This site is a work-in-progress. There is a massive amount to cover. I have included both male and female lines, and some go back 30 generations. Keep coming back for more.
I have numbered the generations working backwards from my own as (1)

STEPHEN LILLY and ANN BROWN (9)

 

STEPHEN LILLY is the middle one of the three known children of Richard Lilly and Hannah Beane. He was baptised on 20 March 1695/6 in the village of Wingham, halfway between Canterbury and Sandwich.[1] His father was a carpenter.

It is quite likely that his family moved from Wingham when Stephen was a child, since both he and his unmarried sister Elizabeth had children baptised in the nearby village of Wickhambreaux. There was a burial in Wingham of Richard Lilly in 1699. If, as seems likely, this was his father, Stephen would have been only four. Perhaps this is what led his mother to move.

We know from his son’s apprenticeship that Stephen became a yeoman farmer. Since he came from a family of craftsmen, this may not have been his original occupation.

At the time of his marriage he was living at Stodmarsh, a smaller village two and a half miles north of Wingham, just to the east of Canterbury. Its name reflects its character, with its large areas of reedbeds, open lakes, shallow, muddy pools, water meadows and damp woodland.

 

ANN BROWN. Ann Frank was a widow when she married Stephen Lilly in Feb 1720/1.

There is a promising marriage at St Alphege, Canterbury, on 26 Mar 1720 between Thomas Frank of Canterbury and Anne Browne of Wickhambreaux. Wickhambreaux is where Ann later spent her married life with Stephen.

We have not found a baptism for her in Wickhambreaux, but there is a cluster in nearby villages. Sturry is 3 miles from Wickhambreaux, and Ickham less than a mile.

Baptism. Ickham.
1694 June 3  Ann Brown daughter of John and Anne Brown
She is the only child of this marriage recorded in Ickham

Baptisms. St Nicholas, Sturry.
1695/6 Jan 5  Ann Brown daughter of John Brown
1701 May 8  Ann Brown daughter of John

Ann daughter of John Brown was buried in Sturry on 23 Mar 1701/2. There appear to be more than one John Brown, so the death could be of either girl.

Ann and Stephen’s marriage licence mentions Ickham, so the first of these baptisms is perhaps the most likely. This would make her about the same age as Stephen.

Weddings usually took place in the bride’s parish. A marriage in Canterbury suggests that Ann was living there at the time of her first marriage, though it was not her parish of settlement.

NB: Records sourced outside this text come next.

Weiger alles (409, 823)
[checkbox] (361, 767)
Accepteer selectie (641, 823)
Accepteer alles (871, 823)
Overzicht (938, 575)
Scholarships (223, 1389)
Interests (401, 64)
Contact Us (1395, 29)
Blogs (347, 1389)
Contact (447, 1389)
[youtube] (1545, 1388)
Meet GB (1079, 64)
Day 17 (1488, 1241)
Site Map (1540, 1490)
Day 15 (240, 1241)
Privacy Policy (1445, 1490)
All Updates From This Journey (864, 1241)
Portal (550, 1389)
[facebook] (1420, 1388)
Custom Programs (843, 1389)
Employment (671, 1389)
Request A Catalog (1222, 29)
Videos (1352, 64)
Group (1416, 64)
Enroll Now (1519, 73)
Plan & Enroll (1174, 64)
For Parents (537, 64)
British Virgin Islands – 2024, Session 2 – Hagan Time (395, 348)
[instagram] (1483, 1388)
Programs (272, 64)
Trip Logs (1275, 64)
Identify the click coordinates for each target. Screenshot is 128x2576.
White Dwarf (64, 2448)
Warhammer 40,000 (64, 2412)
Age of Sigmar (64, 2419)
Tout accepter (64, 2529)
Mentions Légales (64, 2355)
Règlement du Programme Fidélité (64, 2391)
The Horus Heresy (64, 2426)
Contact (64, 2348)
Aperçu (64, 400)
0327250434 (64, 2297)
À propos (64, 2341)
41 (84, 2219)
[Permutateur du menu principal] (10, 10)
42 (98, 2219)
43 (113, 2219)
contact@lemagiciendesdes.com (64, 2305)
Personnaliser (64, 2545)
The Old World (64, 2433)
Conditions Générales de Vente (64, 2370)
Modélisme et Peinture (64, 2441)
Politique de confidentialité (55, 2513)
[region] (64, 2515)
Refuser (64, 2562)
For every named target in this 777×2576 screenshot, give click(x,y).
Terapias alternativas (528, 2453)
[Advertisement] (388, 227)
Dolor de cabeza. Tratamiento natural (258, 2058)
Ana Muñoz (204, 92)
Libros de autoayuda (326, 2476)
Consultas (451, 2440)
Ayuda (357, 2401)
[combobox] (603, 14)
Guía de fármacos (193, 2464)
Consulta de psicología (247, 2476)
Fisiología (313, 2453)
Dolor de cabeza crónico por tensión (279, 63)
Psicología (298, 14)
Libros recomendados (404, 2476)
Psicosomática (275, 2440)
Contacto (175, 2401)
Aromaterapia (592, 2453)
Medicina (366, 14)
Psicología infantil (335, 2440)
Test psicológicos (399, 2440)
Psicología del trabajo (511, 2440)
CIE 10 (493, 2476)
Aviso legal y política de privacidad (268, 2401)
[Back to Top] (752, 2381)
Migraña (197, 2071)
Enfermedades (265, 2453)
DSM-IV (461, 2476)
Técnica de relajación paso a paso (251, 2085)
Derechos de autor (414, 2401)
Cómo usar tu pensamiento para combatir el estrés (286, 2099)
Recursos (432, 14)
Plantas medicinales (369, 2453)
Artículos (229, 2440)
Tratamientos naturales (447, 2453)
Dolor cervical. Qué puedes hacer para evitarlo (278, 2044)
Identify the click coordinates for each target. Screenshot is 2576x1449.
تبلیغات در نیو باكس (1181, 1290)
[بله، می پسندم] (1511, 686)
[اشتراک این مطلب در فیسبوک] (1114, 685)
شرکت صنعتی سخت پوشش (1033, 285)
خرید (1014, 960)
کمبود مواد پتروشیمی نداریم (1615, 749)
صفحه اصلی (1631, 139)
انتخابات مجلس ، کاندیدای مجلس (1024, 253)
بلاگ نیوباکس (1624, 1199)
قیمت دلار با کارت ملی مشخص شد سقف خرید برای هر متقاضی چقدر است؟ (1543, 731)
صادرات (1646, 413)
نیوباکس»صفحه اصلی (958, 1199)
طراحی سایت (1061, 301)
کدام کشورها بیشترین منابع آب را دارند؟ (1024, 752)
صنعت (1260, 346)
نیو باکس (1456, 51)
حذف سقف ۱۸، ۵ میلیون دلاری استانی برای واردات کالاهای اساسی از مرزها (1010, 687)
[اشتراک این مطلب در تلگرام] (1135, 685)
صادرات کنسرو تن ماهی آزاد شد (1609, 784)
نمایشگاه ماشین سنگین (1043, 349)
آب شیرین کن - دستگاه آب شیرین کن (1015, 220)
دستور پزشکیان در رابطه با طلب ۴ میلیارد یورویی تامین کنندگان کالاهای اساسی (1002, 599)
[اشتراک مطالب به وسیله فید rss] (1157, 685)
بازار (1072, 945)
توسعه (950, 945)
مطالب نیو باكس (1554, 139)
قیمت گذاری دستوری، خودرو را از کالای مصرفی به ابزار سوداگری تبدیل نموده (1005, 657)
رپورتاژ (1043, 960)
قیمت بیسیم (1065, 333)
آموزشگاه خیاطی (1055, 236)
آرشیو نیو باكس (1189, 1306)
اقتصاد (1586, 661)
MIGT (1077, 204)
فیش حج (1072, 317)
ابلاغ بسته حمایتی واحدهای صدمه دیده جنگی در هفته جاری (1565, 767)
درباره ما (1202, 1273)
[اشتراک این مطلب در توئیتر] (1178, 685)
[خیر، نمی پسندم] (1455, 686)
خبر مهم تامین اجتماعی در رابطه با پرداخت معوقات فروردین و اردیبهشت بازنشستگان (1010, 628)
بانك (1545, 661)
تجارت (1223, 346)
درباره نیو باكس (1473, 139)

We have found no children from this marriage to Thomas Frank, but nor have we found a convincing burial for Thomas. It must have happened within months of the wedding.

Ann appears to have moved back to her home area, east of Canterbury, perhaps to the parish of her birth.

11 Feb 1720 a marriage licence was issued to Stephen Lilly bachelor and Ann Frank widow both of Stodmarsh At S[tour?] or Ickham.’

Stodmarsh is a mile from Wickhambreaux, and Ickham even less.

They were married two days later. The marriage index says that the wedding took place at Stodmarsh. The Stodmarsh register does not support this. Nor did they marry in Wickhambreaux. The scan of the Ickham marriage register cuts off the years 1720 and 1721, so this could be where the wedding took place.
Ickham derives its name from the size of the original Saxon settlement: a yoke of land, or about 50 acres. It is a typical small East Kent village with a single main street.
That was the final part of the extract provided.